Large-Scale Modelling of the Environmentally-Driven Population Dynamics of Temperate Aedes albopictus (Skuse)

Abstract

The Asian tiger mosquito, Aedes albopictus, is a highly invasive vector species. It is a proven vector of dengue and chikungunya viruses, with the potential to host a further 24 arboviruses. It has recently expanded its geographical range, threatening many countries in the Middle East, Mediterranean, Europe and North America. Here, we investigate the theoretical limitations of its range expansion by developing an environmentally-driven mathematical model of its population dynamics. We focus on the temperate strain of Ae. albopictus and compile a comprehensive literature-based database of physiological parameters. As a novel approach, we link its population dynamics to globally-available environmental datasets by performing inference on all parameters. We adopt a Bayesian approach using experimental data as prior knowledge and the surveillance dataset of Emilia-Romagna, Italy, as evidence. The model accounts for temperature, precipitation, human population density and photoperiod as the main environmental drivers, and, in addition, incorporates the mechanism of diapause and a simple breeding site model. The model demonstrates high predictive skill over the reference region and beyond, confirming most of the current reports of vector presence in Europe. One of the main hypotheses derived from the model is the survival of Ae. albopictus populations through harsh winter conditions. The model, constrained by the environmental datasets, requires that either diapausing eggs or adult vectors have increased cold resistance. The model also suggests that temperature and photoperiod control diapause initiation and termination differentially. We demonstrate that it is possible to account for unobserved properties and constraints, such as differences between laboratory and field conditions, to derive reliable inferences on the environmental dependence of Ae. albopictus populations.

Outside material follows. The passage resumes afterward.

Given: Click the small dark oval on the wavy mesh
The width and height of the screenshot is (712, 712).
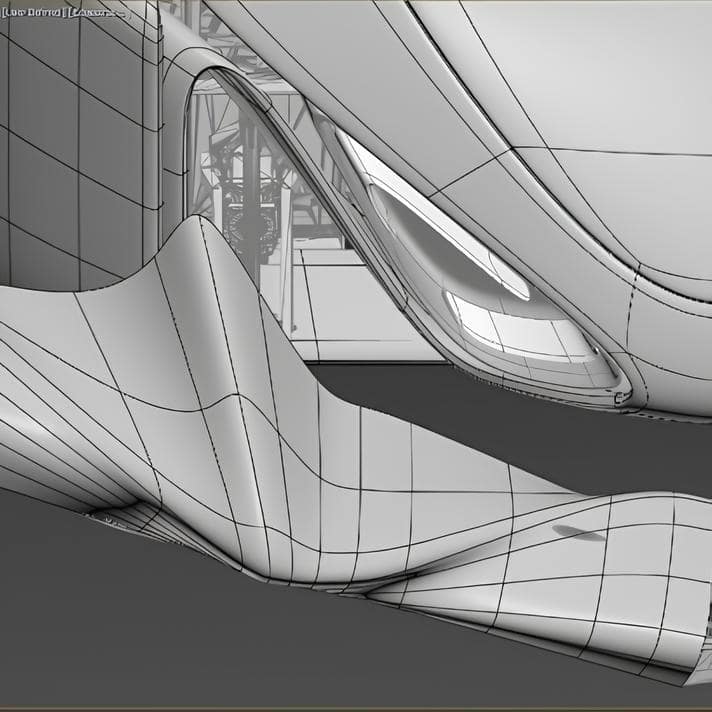Looking at the screenshot, I should pyautogui.click(x=577, y=532).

Fig 1. The stage- and age-structured time-difference equations model of Ae. albopictus.

Fig 2. Relative support for the inferred higher-probability posterior modes.

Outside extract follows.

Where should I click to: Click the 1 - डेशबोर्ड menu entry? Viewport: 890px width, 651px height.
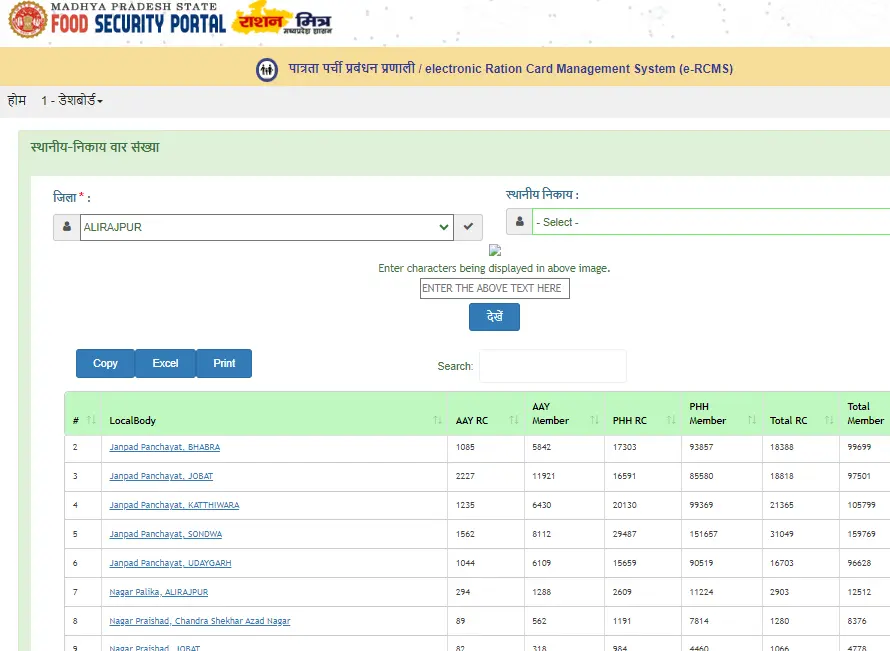click(68, 101)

Expected posterior probabilities of the selected modes, $\mathcal{S}=\{\Theta 1\dots \Theta 3\}$, are shown against a range of tolerance values, T_tol.

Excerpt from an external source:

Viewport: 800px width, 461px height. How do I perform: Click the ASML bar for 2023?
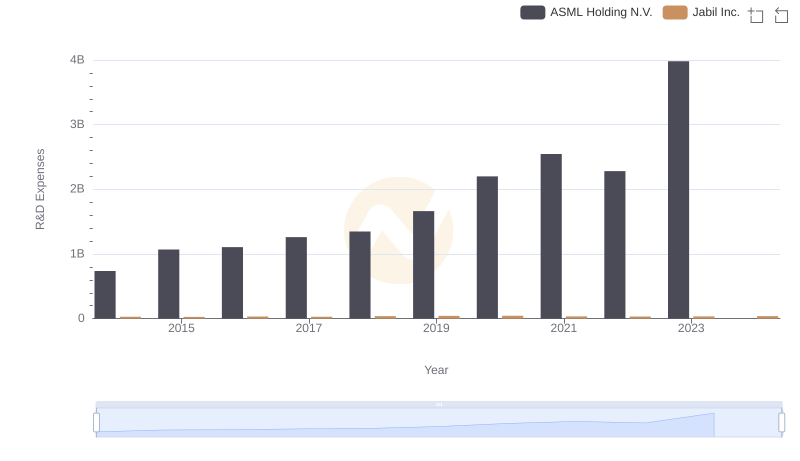[678, 190]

Fig 3. Performance evaluation against the surveillance data from Emilia-Romagna.

Blue diamonds represent average egg counts per ovitrap, and vertical error bars represent the standard error of the mean. They are positioned at the dates of data collection along the horizontal axis. Blue bars in the background indicate the number of ovitraps covering a period of two weeks prior to each collection. Solid black lines show model output using the parameters from Θ1 (see text). Red shades represent the 95% confidence interval.

Fig 4. Sensitivity analysis for Θ1.

The bar chart displays the logarithm of sensitivity, ${\mathcal{H}}_{\theta }$, along the set of parameter dimensions included in the inference.

Fig 5. Cold resistance for adults and diapausing eggs with Θ1.

Prior (blue) and posterior (red) distributions of diapausing eggs (a) and adult females (b) are shown with data from literature (numbered circles). The prior distribution is represented by a solid line (mean) and a shaded region (95% confidence interval). The posterior distribution is represented by 100 samples drawn from the posterior mode Θ1. Daily average diapausing eggs (c) and adult females (d) per ovitrap are simulated with Θ1. The solid line represents the mean and the red shade represents the 95% confidence interval. (a) 1: [52], (b) 1: [71], 2: [72], 3: [58], 4: [46], 5: [73], 6: [74], 7: [75], 8: [76], 9: [77], 10: [78], 11: [79], 12: [80].

Fig 6. Habitat suitability indices (HSI) for Europe with Θ1.

The indices are shown for the available grid points of the environmental datasets as described in the text. Each value indicates the expected fold change compared to the reference index (RSI) obtained over Emilia-Romagna.